Tonga international rugby union player

Leo Halavatau (born 21 November 1983) is a Tongan rugby union player.

Leo joined the Sunbry-based Aviva Premiership outfit from the former Championship side Birmingham & Solihull for the start of the 2011/12 season. He made his debut for the club, coming off the bench to replace Faan Rautenbach in the London Double Header fixture against Harlequins at the start of that season, before earning his first start the following week against Sale Sharks. Leo went on to make 11 appearances for the club in his first season, and November 2012 signed a 3-year contract extension, keeping him at the club until the end of the 2015/16 season.
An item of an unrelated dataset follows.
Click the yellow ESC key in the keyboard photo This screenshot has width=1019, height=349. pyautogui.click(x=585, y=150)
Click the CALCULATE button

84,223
With injuries to fellow tightheads during the 2013/14 season Halavatau has featured in all but one of the exiles matchday squads, earning plaudits for both his workrate around the park and his scrummaging.
Leo has had experiences with playing back row. He made his 100th appearance for London Irish in December 2015. He was released by London Irish in 2016.

In 2021 he moved to Chatres Rugby. In March 2022 he signed a one-year contract extension.